President Trump loves to use the auto industry as a bargaining chip. In May, he asked the Commerce Department to investigate whether a national security law could be used to impose hefty tariffs of up to 25 percent on car and auto part imports into the United States, mainly targeting Europe and China.
Although the tariffs are yet to be implemented, the damage has already been done. Global auto sales are on track to record the biggest slowdown since the 2008 financial crisis as a confluence of factors--including unfavorable global trade policies and high commodity prices--meets falling consumer demand.
Not surprisingly, Europe and China are expected to record the largest slowdowns.
Demand in Europe is already starting to drop to pre-recession levels. Meanwhile in China, new car sales fell 5.3 percent to 1.59 million units in July due to worsening trade tensions with the U.S. Although full-year forecasts still call for a 1.2 percent growth, it will mark a sharp slowdown compared with growth of 13 percent in 2016 and 2.1 percent in 2017. China is the world’s largest auto market with 28.6 million new cars sold in the country last year.
America Hard Hit, Too
But most alarming is the fact that demand for American vehicles, considered a universal global catalyst, has also hit a wall due to economic factors such as higher prices and rising loan rates as well as political ones amid a growing “don’t buy American” media wave. Related: Markets See Mixed Sentiment After Hitting A Record High
A key reason for that are retaliatory tariffs by Beijing, which now taxes U.S.-built vehicles an impossible 40 percent levy on import. Major American automakers including Ford and Fiat Chrysler Automobiles have been counting on selling more in the Chinese market in order to cut their high dependence on North American sales. That is not being helped by soft demand in Europe, where many American companies have been struggling to maintain profitability.
The situation is already dire—all major American manufacturers posted a sharp sales decline in July, led by a massive 15 percent plunge at Nissan Motor. The mere anticipation of more tariffs prompted the auto industry to cut back spending on incentives thus snapping a long 55-month streak of increases.
After peaking in 2016 at 17.5 million units, U.S. new vehicle sales are now on track to post the second consecutive year of sales decline.
Not all of it can be pinned on trade tensions though.

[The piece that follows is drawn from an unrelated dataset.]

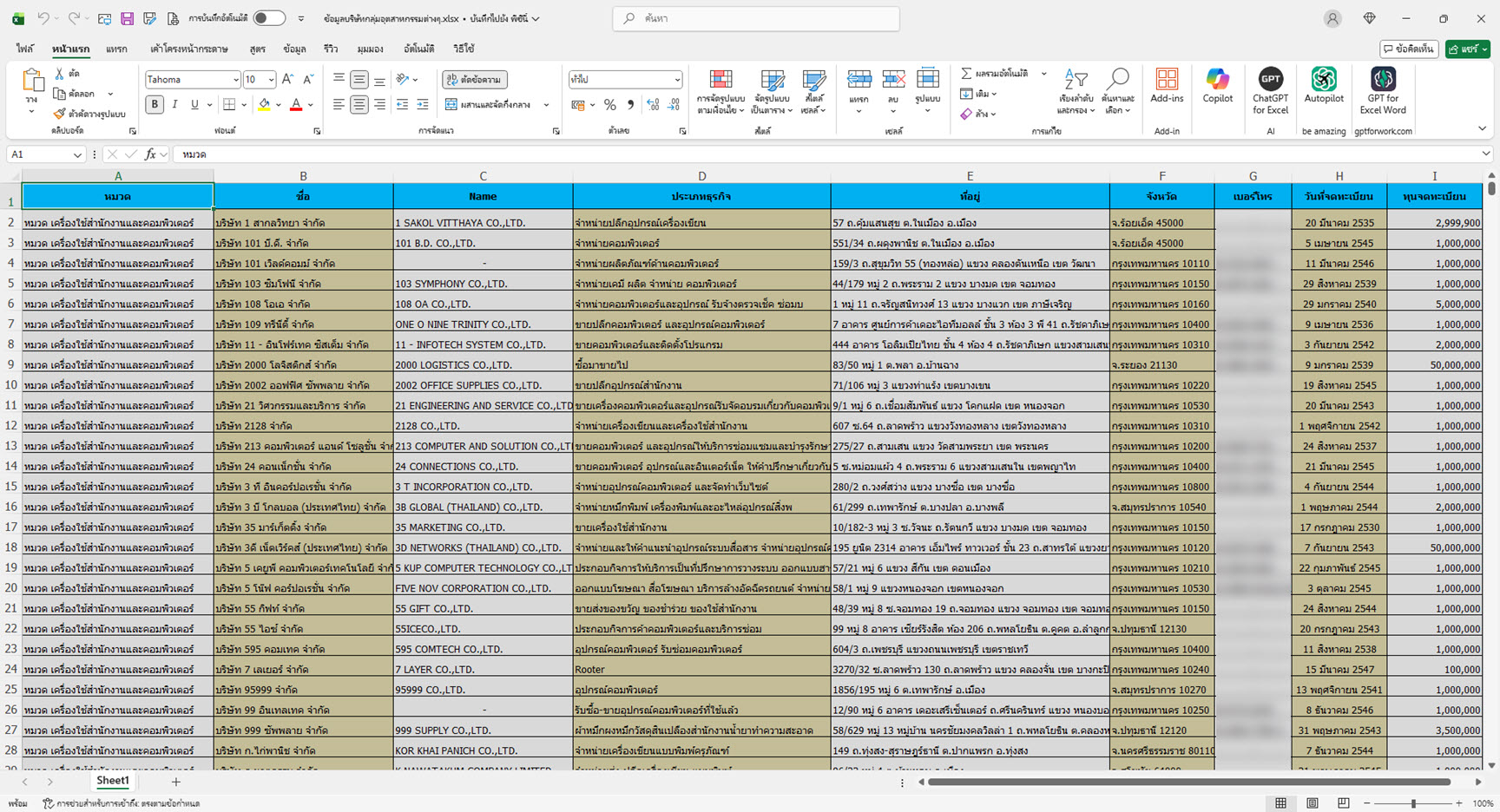This screenshot has width=1500, height=812.
Task: Click the Share (แชร์) button
Action: pos(1467,49)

According to Charlie Chesbrough, senior economist for Cox Automotive, buyers are increasingly turning to used-car lots where there are great deals to be had even as auto makers pull back on new-vehicle incentives. Returns of leased vehicles has also been climbing, and the extra supply gives consumers a wider choice of lower-priced alternatives.
Actual Tariffs Will Escalate the Damage
It’s going to be a lose-lose proposition if Trump barrels ahead with the planned tariffs especially in Europe.
The EU has estimated that duties of 25 percent would cut U.S. imports of cars and car parts by half and lead to the loss of at least 180,000 American jobs. The U.S. imported automobiles and car parts worth 294 billion euros last year, with 58 billion euros originating in the EU. The U.S. is the largest importer of EU cars, with cars making up a fifth of the region’s exports.
Major U.S. importers of European cars General Motors, Nissan and Fiat did brisk business during the first half of the year as customers rushed to buy ahead of the tariffs.
Potential tariffs on both imported cars and auto parts will no doubt make the unfolding scenario a lot worse.